The Week 12 May 2023

Senior Researcher
Access to primary care has long been deteriorating in England and patient dissatisfaction with general practice has reached peak levels. Reform was therefore pleased to see NHS England publish its long-awaited primary care access plan this week.
And as far as NHS England plans go (we’ve been a little critical in the past) this one doesn’t shape up too badly. There are some commendable commitments here. Improving digital capabilities in general practice has been a long-term interest at Reform. And though the recommendations here — putting in digital phone systems which can queue and route calls and fixing (often woeful) GP practice websites — aren’t game-changers, they’ll certainly help ease the frustrating 8am rush.
Pledges to cut burdensome bureaucracy between primary and hospital-based care, expanding the offer of the NHS app and bringing in more short-term workforce capacity (see this thread on “SAS” doctors, one of the floated ideas), all make good sense to ease the burden on a system under huge pressure.
The two major reforms announced here — expanding the role of community pharmacy and improving care navigation in general practice — are worth exploring in more detail. They are the right direction of travel but will need to be carefully thought through. Moving more services into pharmacy is convenient for patients and likely to drive down costs. However, the £645 million allocated over two years in this plan (around £30,000 per pharmacy, annually) may prove insufficient, particularly if new staff need to be recruited to meet demand. Though securing long-term investment in a pressurised system is difficult, a greater upfront commitment may be required to pay dividends later on.
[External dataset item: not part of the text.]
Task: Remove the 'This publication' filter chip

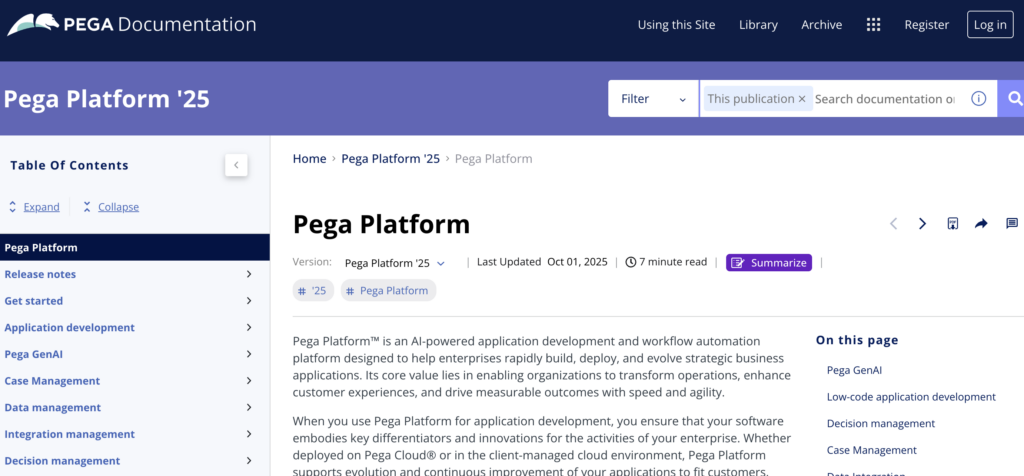Action: point(802,99)
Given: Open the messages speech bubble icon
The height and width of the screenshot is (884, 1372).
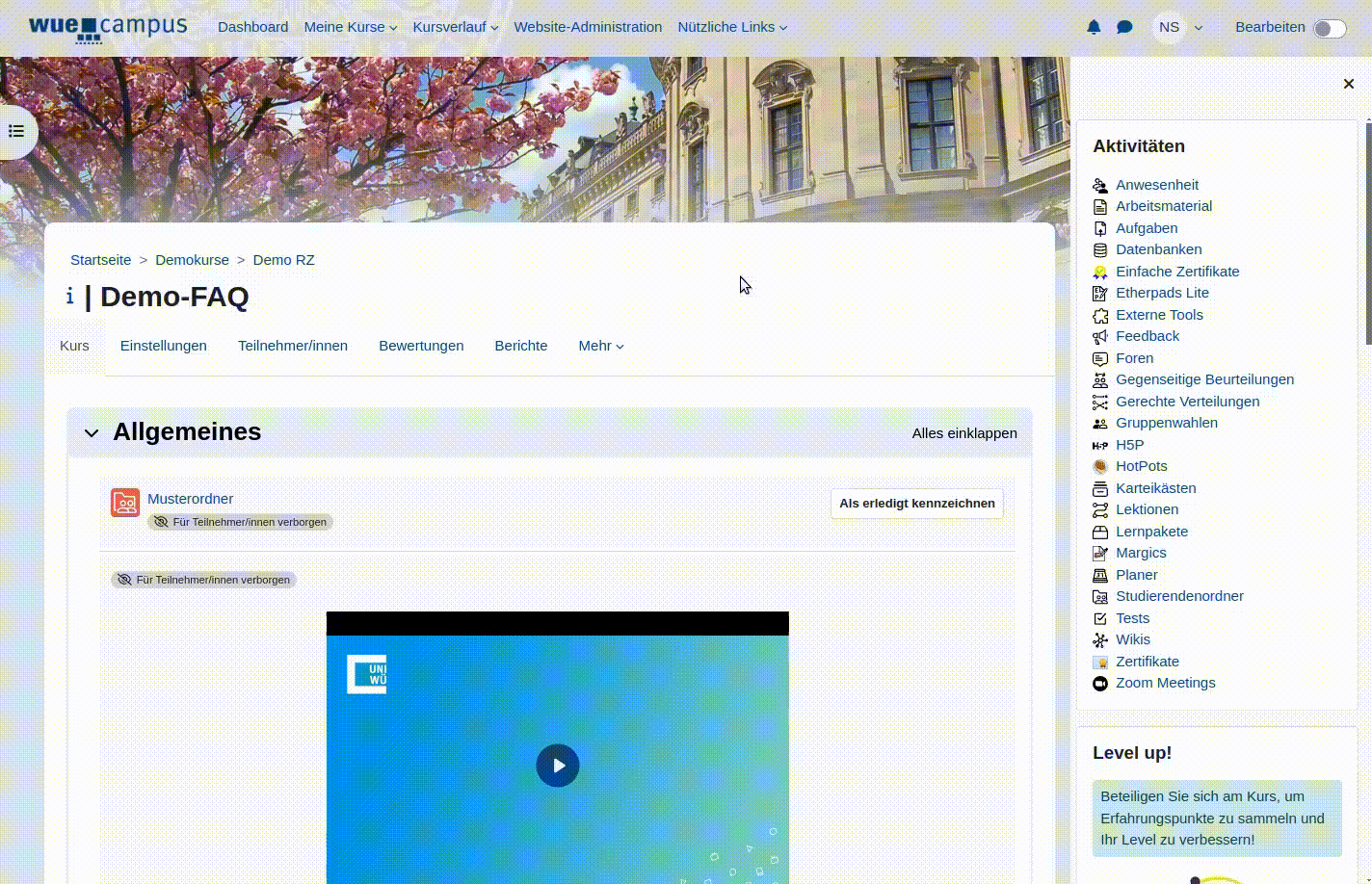Looking at the screenshot, I should click(x=1124, y=27).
Improving care navigation — directing patients to the most useful service within or outside of a practice team — must be at the heart of a new primary care model. Launching a National Care Navigation Training programme offered to 6,500 staff is an important first step. But the transformation of the receptionist role that this entails raises questions about capacity to meet day-to-day administrative needs. It will also require thinking carefully about communication with patients who may be uncomfortable sharing information with non-clinical members of the practice team.
Of course while all this is welcome, primary care actually needs a much more long-term vision — shifting the balance in the NHS away from hospital-based specialists and towards community-based generalists is vital for building a sustainable health system fit to meet the challenges of an ageing population. Does this plan get there? Not really. But it sets out some very important first steps.
Onto the read of the week...
Our recommended read for this week could only be the leaked draft Labour manifesto. Labour List, who have seen the draft and summarised the policies contained in it, stress that the proposals still have a three-stage vetting process to go through to make the manifesto (the National Policy Forum, Party Conference and a 'clause V meeting'), but the document nonetheless is a useful indication of what to expect.
Most of the potential commitments have already been well trailed — a Take Back Control Act to further devolution, 13,000 more neighbourhood police officers and PCSOs, doubling the number of medical school places, and introducing free breakfast clubs in every primary school — and some are as vague as to be meaningless — “treat mental health as seriously as physical health”, “Ensure that the probation service is run effectively”, “Harness the potential of AI for public good” (hear hear!…how?). But overall its a must-read document for those of us interested in what Labour's policy platform might include heading into the general election.